Hurry up, hurry up . . .
I heard Changhoon and Rachel and Monica chanting behind me. I wanted to look away, but I couldn't. I studied each face, dreading a connection linking someone's features to my own. But I found none. I told myself I was never coming back to Itaewon.

At the end of round three in the luxury karaoke bar where we mouthed along the words to English and Korean songs, Nina let out a not-so-subtle yawn. “Jane, come with me to the bathroom?”

At the sink she stared into the mirror, prodding the bags under her eyes. “I'm completely wiped out. Mind if we cut the night short?”

“But we only have two more rounds to go.” I thought of all the effort Changhoon had put into planning the night. “You sure you can't rally?”

“Honestly, Jane? Your friends are kind of wearing me out. Your boy Chandler's way too hyper. So's that girl Monica. I just can't deal right now.”

“Yeah, no, fine.”

“Jane.” Nina's tone was pleading. “I just flew in this morning. I haven't slept in thirty-six hours. I'll have more energy tomorrow.”

Nina was right. I relented. “I'll explain to Changhoon.” I fluffed my hair in the mirror, then stared back at our reflections. Nina did look exhausted. We both were. “Let's head home.”

We rejoined the others outside. The streets were teeming with groups of young Seoulites in various rounds of revelry. Middle-aged women worked food carts selling rice cakes smothered in red-pepper sauce and deep-fried battered vegetables.
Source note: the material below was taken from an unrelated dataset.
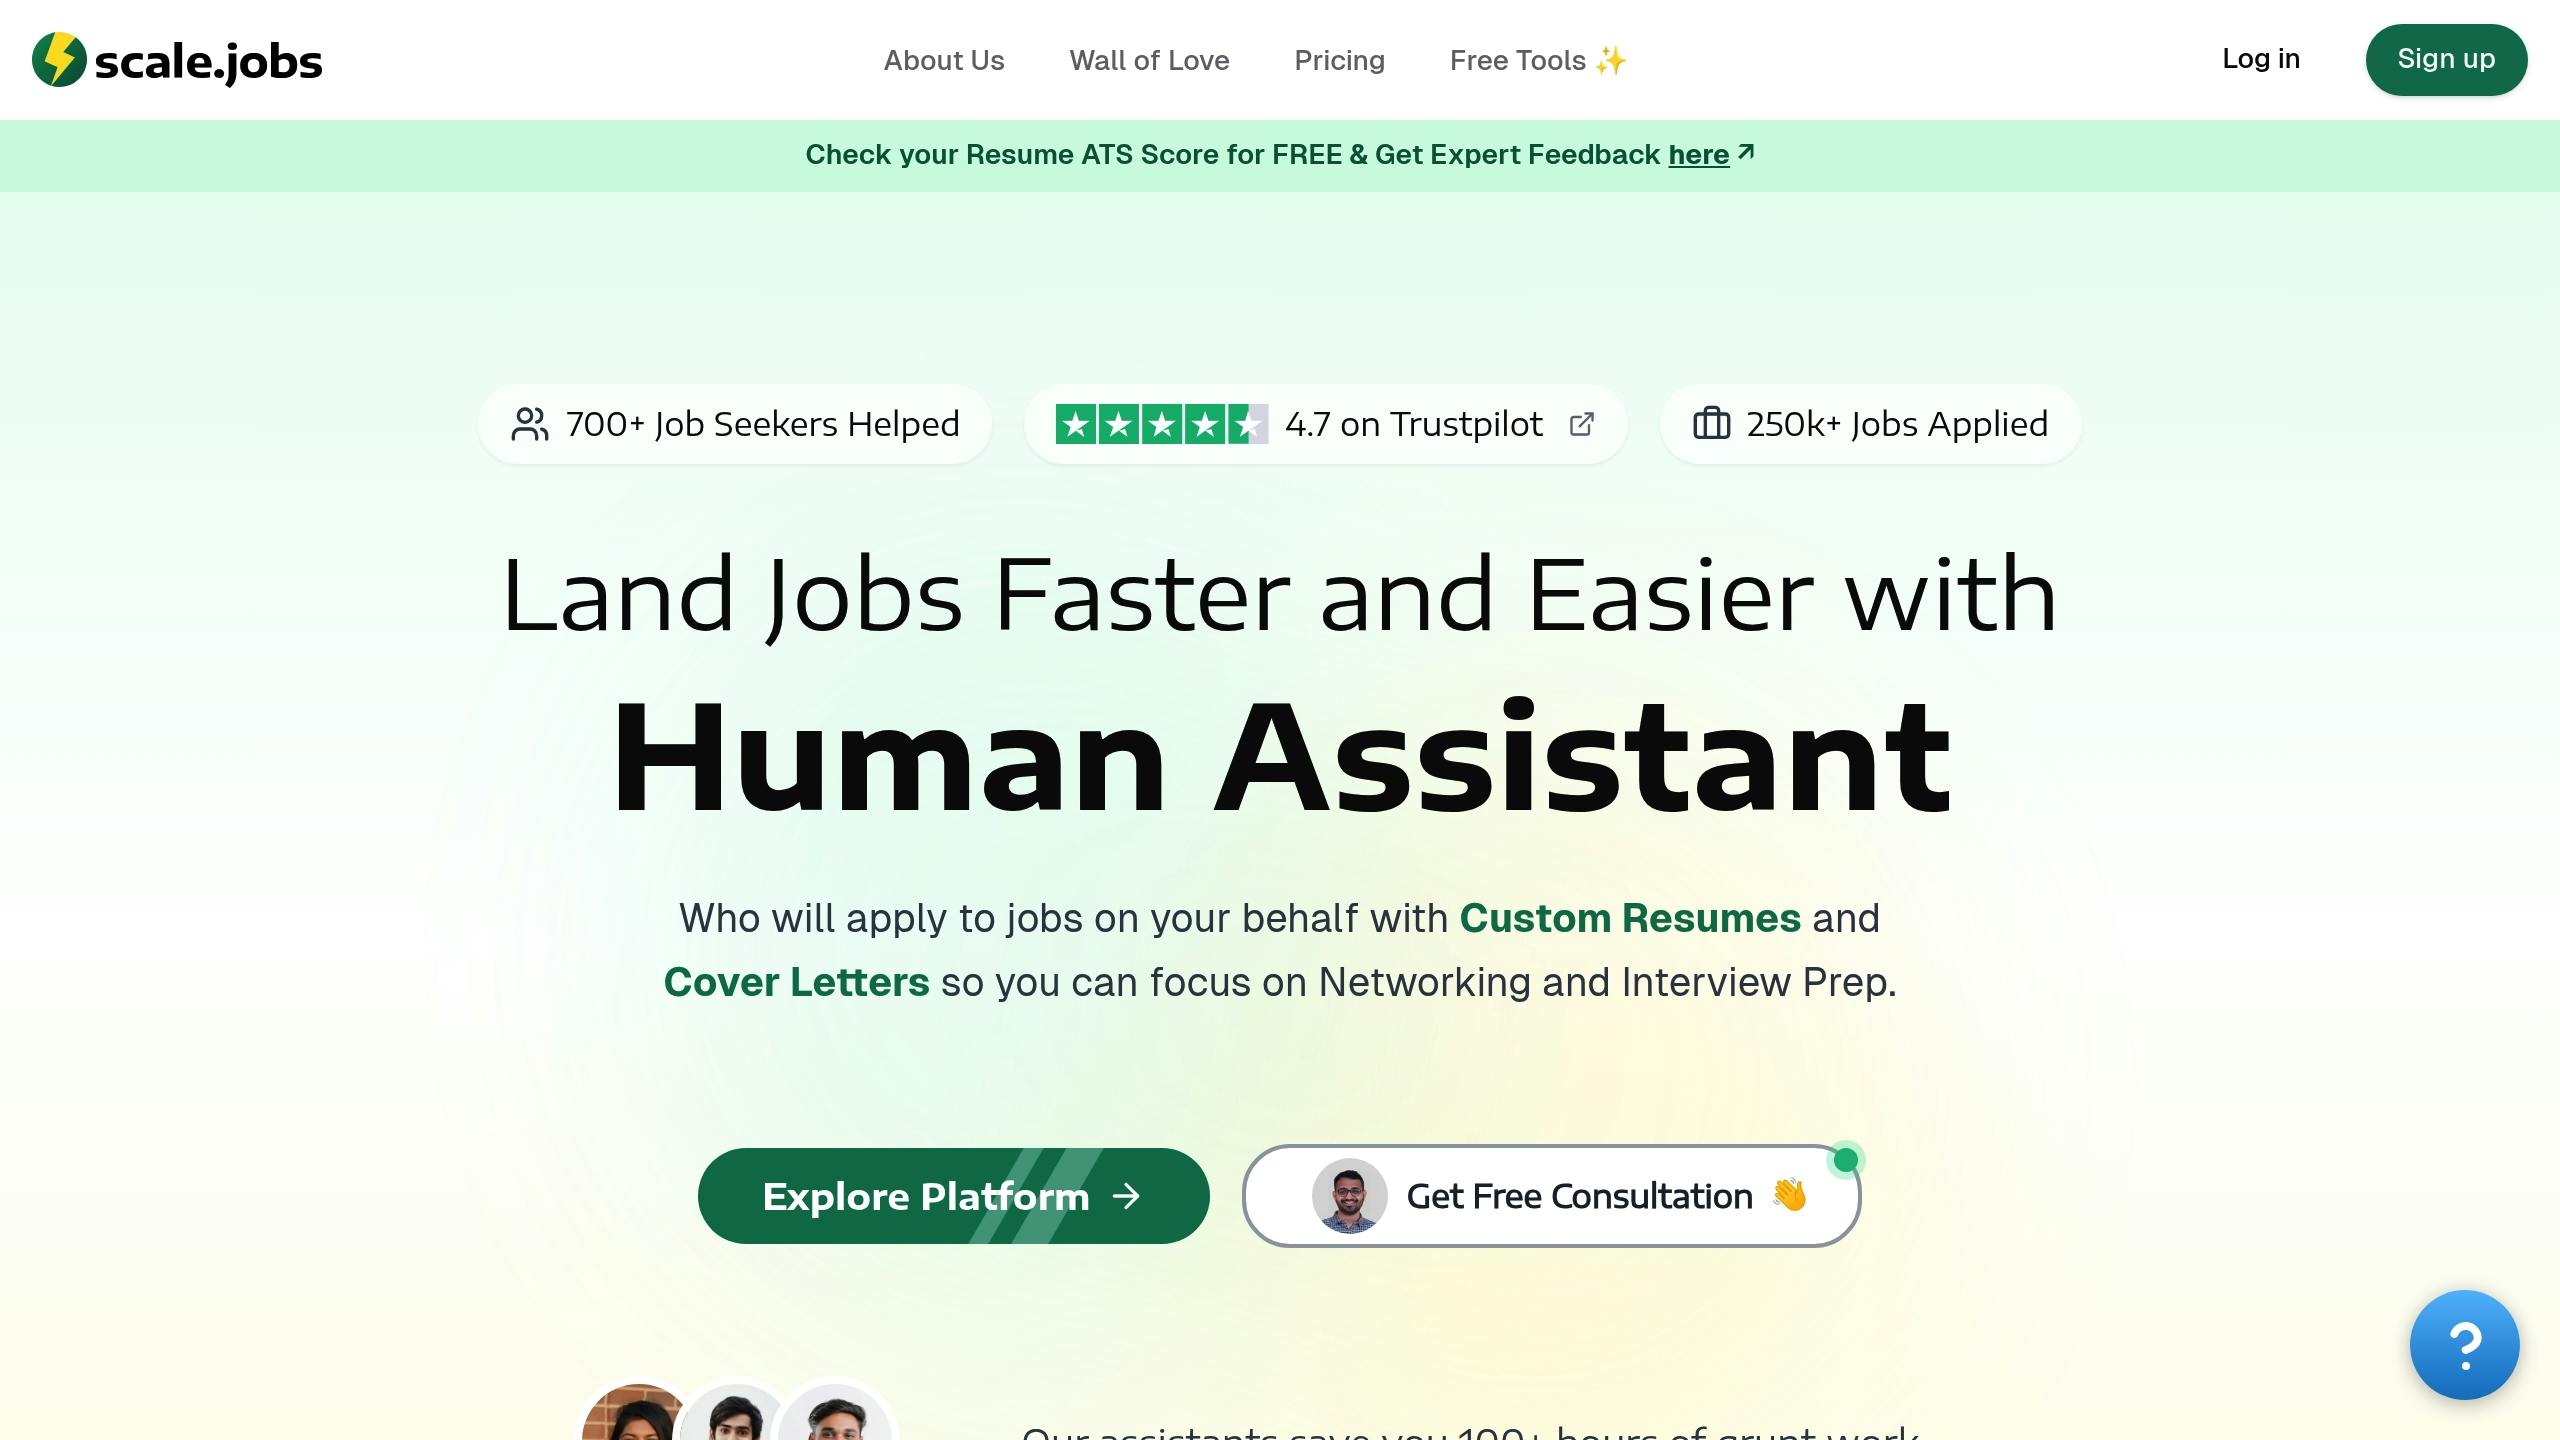Click the Pricing tab in navigation

point(1340,60)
The air smelled of cooking oil and wisps of girls' perfume and car exhaust.

“So sorry, but I think we should go home now,”
I told Changhoon.

“But we still have two rounds left. . . .”
Changhoon trailed off when he saw Nina looking at us.

“Sorry,” she said. “I'm the one being lame.”
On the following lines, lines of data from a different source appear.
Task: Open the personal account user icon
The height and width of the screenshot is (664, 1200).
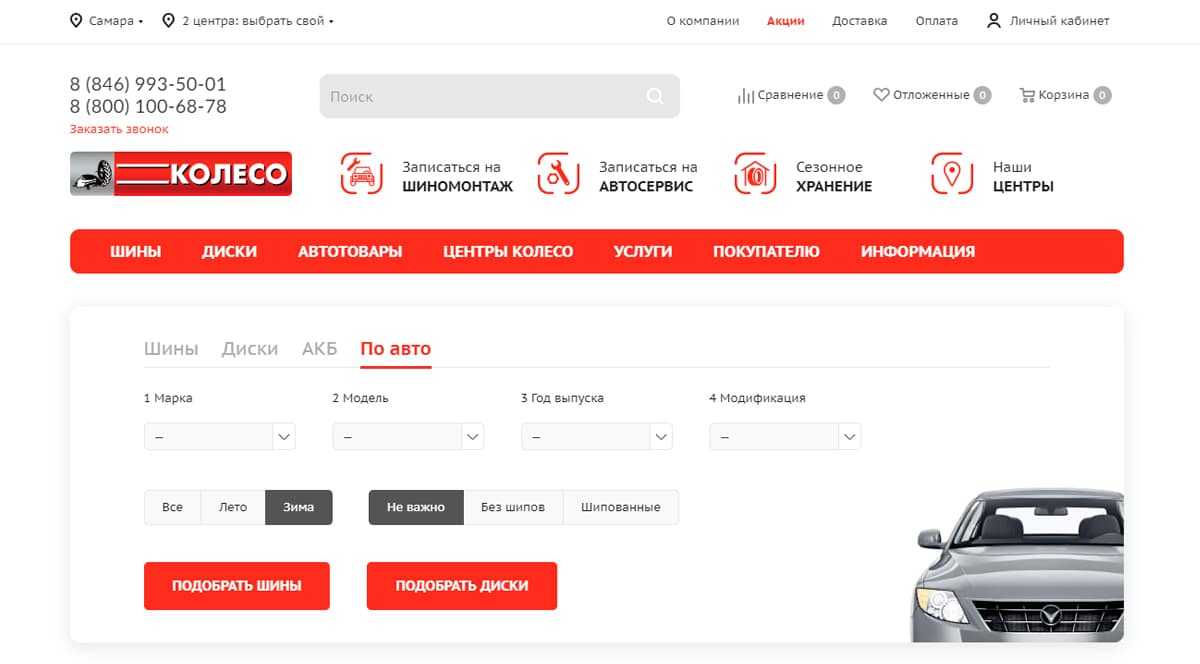Action: pos(993,21)

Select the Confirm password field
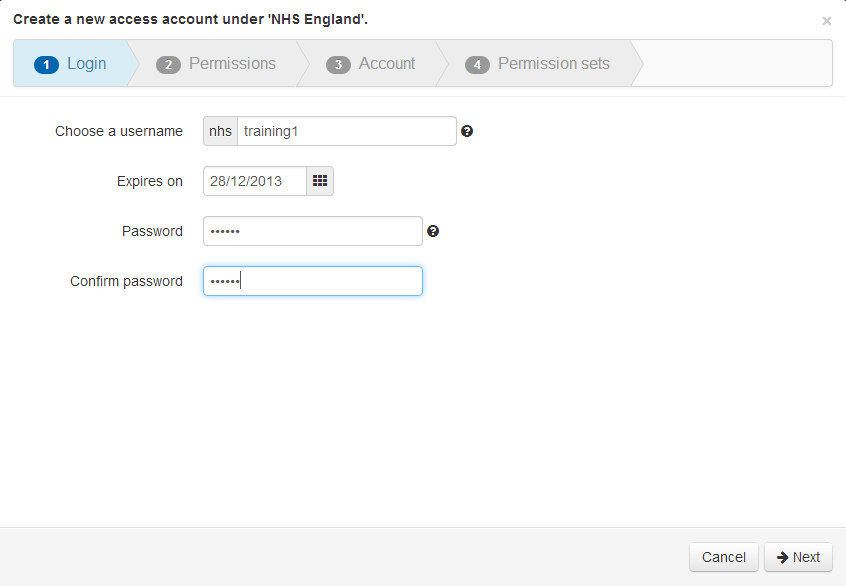(312, 281)
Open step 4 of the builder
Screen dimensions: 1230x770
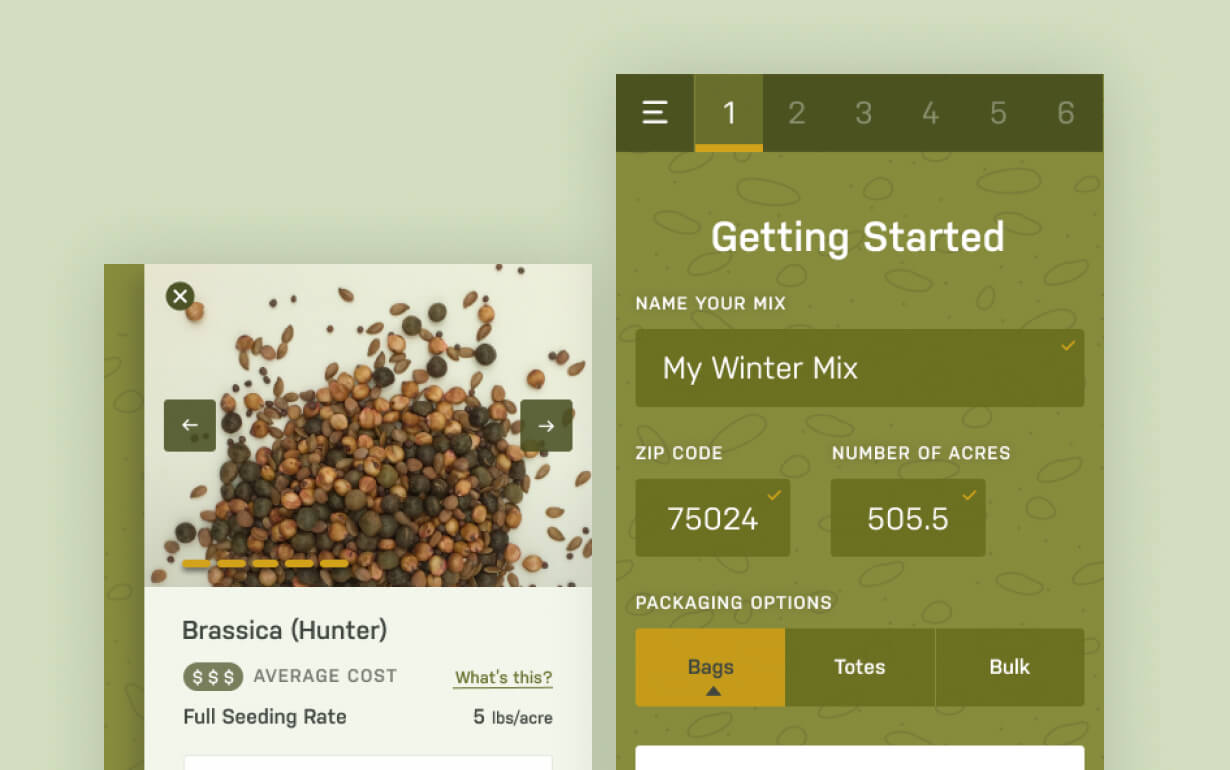tap(931, 113)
“What it means?” Changhoon asked.

Nina shook her head. “It doesn't matter.”

Changhoon insisted on escorting us home, while Monica and Rachel went ahead to round four.

When our taxi pulled up to Sinnara Apartments, Nina and I got out. Changhoon was waiting in the cab, to make sure we made it safely inside.

“I owe you one,” she said. “Well, technically two: that time I dragged you from Twine when you were making out with what's-his-face.”

“Still holding a grudge. I might've married what's-his-face,” I said. “Forget Seoul. You'd be visiting us in the suburbs instead. Two-point-five kids, Labradoodle, white picket fence.”

“As long as it wasn't in
Jersey.

She let out a comical shudder. Then, “Look, I'm sorry I dragged you away from your friends.”

“No biggie,” I said, shrugging. But I knew that Changhoon was disappointed. He'd just been too polite to show it.

Nina studied me. “You know you can go. You don't have to come in with me.”

You are responsible for everything for your friend.
“I should.”

“You should do what you want.” She nodded at the cab. “So go.”

“He
did
pull in a favor to get us on the list at JJ's. . . .” I started.